Our English propane bottle (red) may have been running low – the cunning magnetic thermometer device we had bought to indicate the level was incomprehensible. To avoid running out while away we decided to replace it with our spare French butane bottle (blue) from the fermette. We needed the correct pigtail and true to our pattern of not doing something once if you could easily do it twice, we went to Corbigny and bought the wrong one, then went back the next day and got the right one. To be fair to us, trial and error is really the only way to go with this – not great when talking about gas:-( The Butane worked on the camping stove, fridge, cooker and heater. Hurrah! Now we were fully fuelled up and ready to griddle the chipos al fresco next time out.
Before that we had the Fête de la Bêêêle et Laine to experience. (Bleater and Wool – it’s a pun in French apparently.) The star of the show was a flock of sheep that was being driven from another town the day before, spending the night at our local lake, then onto St Saulge in the morning. Too good to miss, we headed for the lake at the appointed time with a modest crowd and waited. And waited. Children grew fractious. We waited. Some walkers appeared who had been part of the transhumance, got into mini-buses and disappeared. Still no sheep:-( Annie, of the brocante last week, was there and discovered that the sheep had stopped in a field some way before the lake and were now quietly grazing after their five kilometre trot along the byways. We peered over the fence at them but it was not quite the same.

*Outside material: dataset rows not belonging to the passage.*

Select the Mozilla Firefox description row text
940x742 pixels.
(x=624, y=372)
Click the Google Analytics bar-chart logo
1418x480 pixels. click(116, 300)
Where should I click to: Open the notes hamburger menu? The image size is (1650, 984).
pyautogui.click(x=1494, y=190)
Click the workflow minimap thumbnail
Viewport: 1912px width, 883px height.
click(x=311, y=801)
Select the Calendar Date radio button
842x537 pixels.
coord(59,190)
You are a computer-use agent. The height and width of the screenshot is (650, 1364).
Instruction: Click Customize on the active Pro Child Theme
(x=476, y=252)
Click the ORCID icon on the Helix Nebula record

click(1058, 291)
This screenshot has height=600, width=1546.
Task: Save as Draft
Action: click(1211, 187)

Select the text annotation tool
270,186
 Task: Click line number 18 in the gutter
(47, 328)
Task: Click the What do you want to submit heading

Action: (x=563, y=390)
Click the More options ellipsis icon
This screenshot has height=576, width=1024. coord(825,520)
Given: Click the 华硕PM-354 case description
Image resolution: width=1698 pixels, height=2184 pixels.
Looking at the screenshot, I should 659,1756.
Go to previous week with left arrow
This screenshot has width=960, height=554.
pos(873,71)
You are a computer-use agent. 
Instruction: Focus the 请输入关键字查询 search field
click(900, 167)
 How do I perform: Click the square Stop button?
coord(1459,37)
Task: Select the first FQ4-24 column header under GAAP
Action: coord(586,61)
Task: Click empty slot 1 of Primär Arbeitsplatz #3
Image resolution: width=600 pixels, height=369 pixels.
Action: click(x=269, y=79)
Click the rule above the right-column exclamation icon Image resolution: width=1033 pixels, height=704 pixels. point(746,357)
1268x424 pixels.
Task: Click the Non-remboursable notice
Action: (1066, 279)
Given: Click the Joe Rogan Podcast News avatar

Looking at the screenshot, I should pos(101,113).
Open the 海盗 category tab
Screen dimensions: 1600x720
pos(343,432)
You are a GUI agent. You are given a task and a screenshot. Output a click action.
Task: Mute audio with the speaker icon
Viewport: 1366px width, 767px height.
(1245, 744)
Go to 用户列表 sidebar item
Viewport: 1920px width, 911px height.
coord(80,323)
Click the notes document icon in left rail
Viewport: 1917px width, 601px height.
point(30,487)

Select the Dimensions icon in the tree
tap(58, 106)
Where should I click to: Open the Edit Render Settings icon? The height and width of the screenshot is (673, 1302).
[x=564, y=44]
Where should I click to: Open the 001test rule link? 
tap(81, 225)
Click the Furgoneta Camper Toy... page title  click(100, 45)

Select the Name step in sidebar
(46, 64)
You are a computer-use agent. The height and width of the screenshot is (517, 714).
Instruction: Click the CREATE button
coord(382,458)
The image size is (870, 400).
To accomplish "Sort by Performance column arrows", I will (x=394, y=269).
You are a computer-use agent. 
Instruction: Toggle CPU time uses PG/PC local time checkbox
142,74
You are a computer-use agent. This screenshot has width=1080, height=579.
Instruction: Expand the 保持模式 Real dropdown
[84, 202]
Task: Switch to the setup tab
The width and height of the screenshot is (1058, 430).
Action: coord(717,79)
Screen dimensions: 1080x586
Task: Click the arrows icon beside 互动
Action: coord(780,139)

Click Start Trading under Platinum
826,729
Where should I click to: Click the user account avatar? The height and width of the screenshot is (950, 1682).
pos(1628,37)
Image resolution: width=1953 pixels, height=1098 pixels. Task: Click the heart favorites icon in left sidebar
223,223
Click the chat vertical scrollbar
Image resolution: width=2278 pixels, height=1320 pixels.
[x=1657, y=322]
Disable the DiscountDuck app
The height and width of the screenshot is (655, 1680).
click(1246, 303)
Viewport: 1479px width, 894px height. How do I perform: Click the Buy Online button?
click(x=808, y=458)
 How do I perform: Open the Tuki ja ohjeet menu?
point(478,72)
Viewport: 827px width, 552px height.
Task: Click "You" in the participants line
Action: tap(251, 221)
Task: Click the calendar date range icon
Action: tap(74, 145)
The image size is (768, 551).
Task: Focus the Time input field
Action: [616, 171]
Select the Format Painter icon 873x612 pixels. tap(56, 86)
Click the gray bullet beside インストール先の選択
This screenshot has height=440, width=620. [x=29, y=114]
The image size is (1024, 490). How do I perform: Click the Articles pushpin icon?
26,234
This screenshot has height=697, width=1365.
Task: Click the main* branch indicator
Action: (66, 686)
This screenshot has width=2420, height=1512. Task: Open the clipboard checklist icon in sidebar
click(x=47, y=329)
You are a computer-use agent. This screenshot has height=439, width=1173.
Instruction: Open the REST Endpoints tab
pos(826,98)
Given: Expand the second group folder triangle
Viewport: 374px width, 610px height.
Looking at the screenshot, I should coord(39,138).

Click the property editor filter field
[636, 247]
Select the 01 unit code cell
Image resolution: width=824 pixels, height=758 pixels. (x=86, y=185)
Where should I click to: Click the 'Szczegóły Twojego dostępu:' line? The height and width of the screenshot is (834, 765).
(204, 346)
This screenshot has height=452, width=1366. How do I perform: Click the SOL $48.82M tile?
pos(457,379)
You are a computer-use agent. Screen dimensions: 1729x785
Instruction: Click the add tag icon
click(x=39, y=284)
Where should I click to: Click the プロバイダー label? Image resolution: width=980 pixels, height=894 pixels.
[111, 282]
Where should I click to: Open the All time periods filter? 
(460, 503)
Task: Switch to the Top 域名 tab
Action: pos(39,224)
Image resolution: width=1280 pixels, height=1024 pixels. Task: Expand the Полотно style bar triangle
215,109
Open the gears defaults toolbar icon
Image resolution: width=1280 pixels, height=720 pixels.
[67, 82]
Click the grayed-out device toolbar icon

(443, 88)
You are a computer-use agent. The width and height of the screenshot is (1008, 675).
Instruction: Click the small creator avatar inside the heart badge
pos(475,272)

The crowd passed the time in true French style and the sheep quietly grazed.
The next day the fête took to the streets of St Saulge. It was an orgy of sheepy delights.
Six different breeds were in town for the show – here are five of them.
The whole town had been decked out in sheep-related stuff: stalls dedicated to weaving, knitting, crocheting; literature and story-telling about sheep and shepherds; shearing and sheep dog trials; high fashion felt garments and low fashion stuffed critters; no article of street furniture was left un-yarnbombed – including the tourist tuff-tuff. (Which I am not sure has ever carried a tourist.) ![]()
Neil felt quite at home in this woolly company.
![]()
It was a hot, hot day. I caused some alarm when my drinking flask exploded. Usually it contains tea but I had experimented on this hot day with Perrier menthe. Walking about shook it up and the lid exploded off. Only a modest explosion but not a good thing in a crowded French square at the moment.
After the story-telling, overloaded with so much sheepy and woolly activity we got back in the car, hit the air-con and headed to Annie’s place nearby. From low art to high art. She had said it was open house to view the gallery of her partner Guidi. And so it was. Not a soul was about but the house was open and the barn was open with pictures and sculptures displayed. What a place for a gallery…
We studied the art on the walls and flicked through those on the stands – quite nice some of them – but no-one came. A very literal interpretation of an open house.
Back to the lake for a dip.
![]()
Skipping lightly over the days in my vain attempt to catch up, we went home and footled about until the local highlight of the summer the following weekend. This was the repas champêtre , promising spit roasted pork (jambon á la broche)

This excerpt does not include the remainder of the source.